Esse serviço já existiu em Espinho e com o conceito de proximidade. A autarquia pretende ver correspondido o investimento que fez relativamente ao serviço de cuidados continuados, mas a rede nacional de cuidados continuados não tem abrangido a Unidade 3, em Espinho. Mas isso não significa que temos essas camas em armazém e que não lhe damos a utilidade necessária no serviço hospitalar. Mas é um tema que temos de retomar, mal seja resolvido o problema da pandemia. Por outro lado, também ainda não foram assegurados os recursos humanos para essa unidade de serviços continuados. Vamos ter de analisar as condições para que seja possível criar, de novo, o serviço de cuidados continuados. O nosso compromisso é potenciar a Unidade 3, incluindo o espaço de consultas externas.

A Liga dos Amigos do Hospital de Espinho tem desenvolvido a sua ação ao longo de décadas, em regime de voluntariado, e até contribuído para melhoramentos estruturais da Unidade 3. É um exemplo merecedor de reconhecimento do Centro Hospitalar de Gaia/Espinho?

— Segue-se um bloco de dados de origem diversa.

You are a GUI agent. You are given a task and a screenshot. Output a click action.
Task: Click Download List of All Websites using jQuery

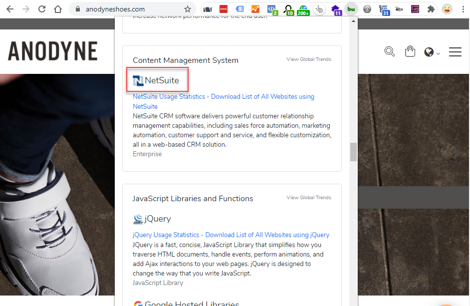pyautogui.click(x=267, y=235)
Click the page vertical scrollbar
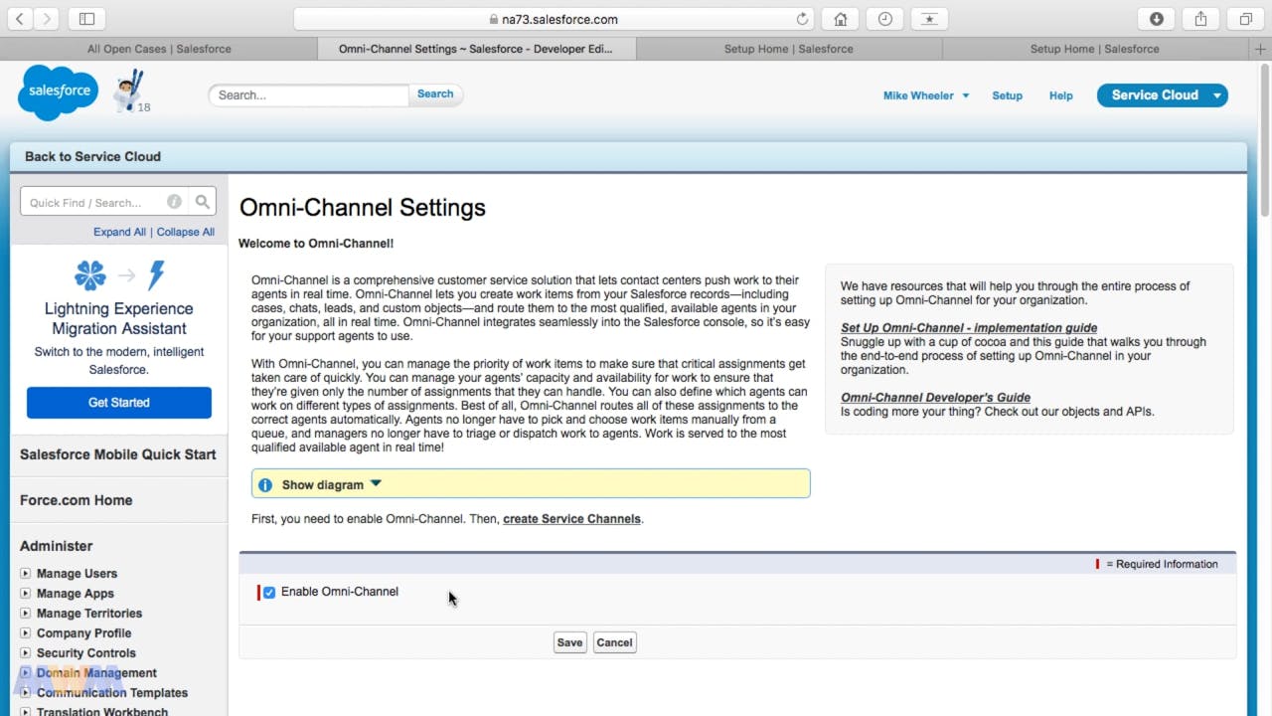Screen dimensions: 1272x716 pos(1264,139)
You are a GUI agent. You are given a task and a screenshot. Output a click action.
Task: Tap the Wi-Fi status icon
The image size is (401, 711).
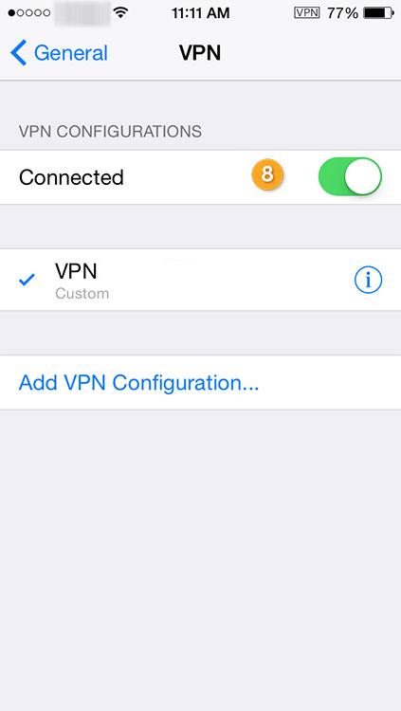tap(120, 12)
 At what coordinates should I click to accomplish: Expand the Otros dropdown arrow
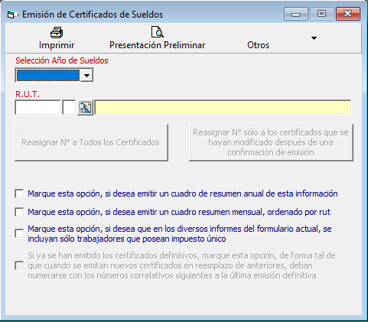coord(314,38)
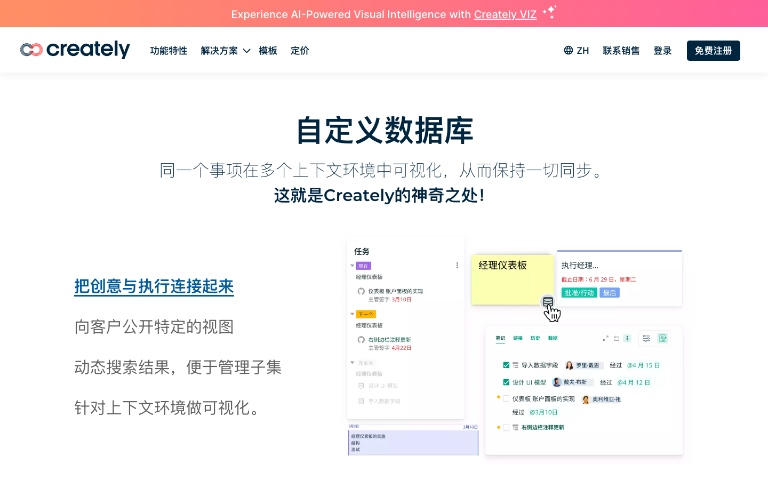Open the Creately VIZ link in the banner
This screenshot has width=768, height=480.
click(x=505, y=14)
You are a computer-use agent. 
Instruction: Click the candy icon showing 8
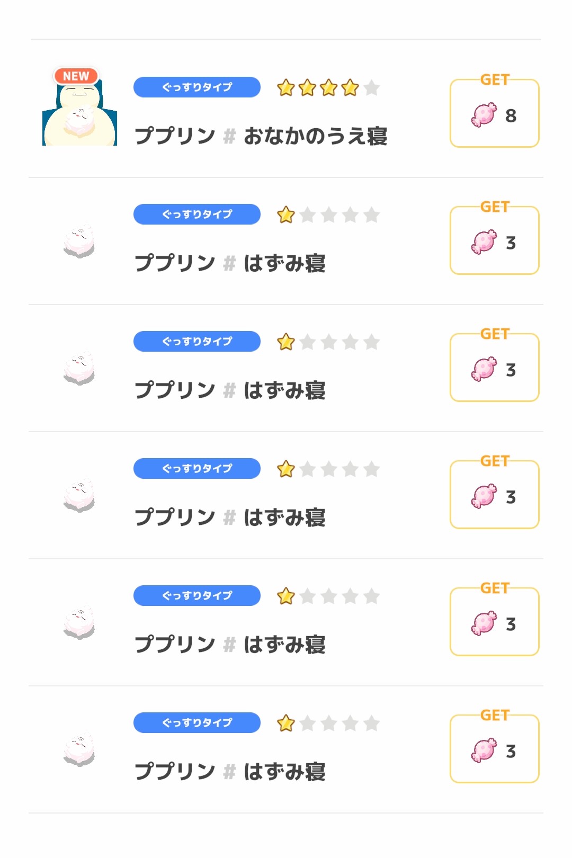484,114
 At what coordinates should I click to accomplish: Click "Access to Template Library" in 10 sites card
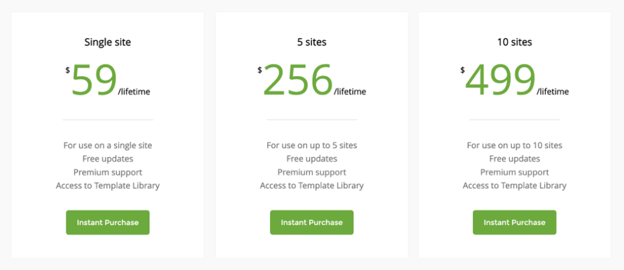(514, 186)
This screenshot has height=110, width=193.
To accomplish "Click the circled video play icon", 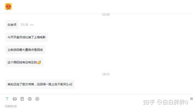I will click(x=37, y=99).
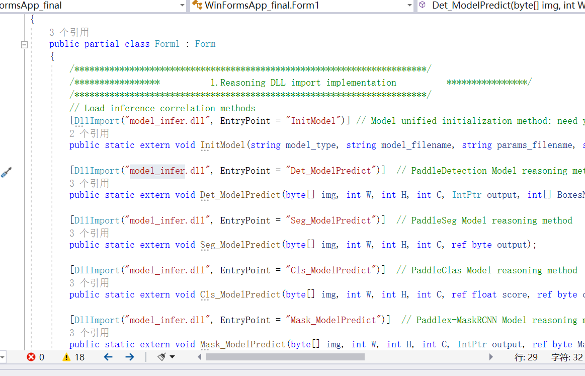This screenshot has width=585, height=376.
Task: Open the WinFormsApp_final project dropdown
Action: point(182,6)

A Liga dos Amigos do Hospital de Espinho tem um papel importante que é a ligação com a comunidade. Estamos aqui para servir as pessoas e a Liga dos Amigos do Hospital de Espinho representa também a comunidade. São pessoas pró-ativas e com um espírito voluntário notável e que deve merecer o reconhecimento de todos. Mas a autarquia municipal também tem ajudado imenso o Centro Hospitalar de Gaia/Espinho. Por exemplo, com a cedência de tendas nas fases críticas da pandemia e a disponibilidade de recursos humanos para rastreios e outras ações de despistagem da covid.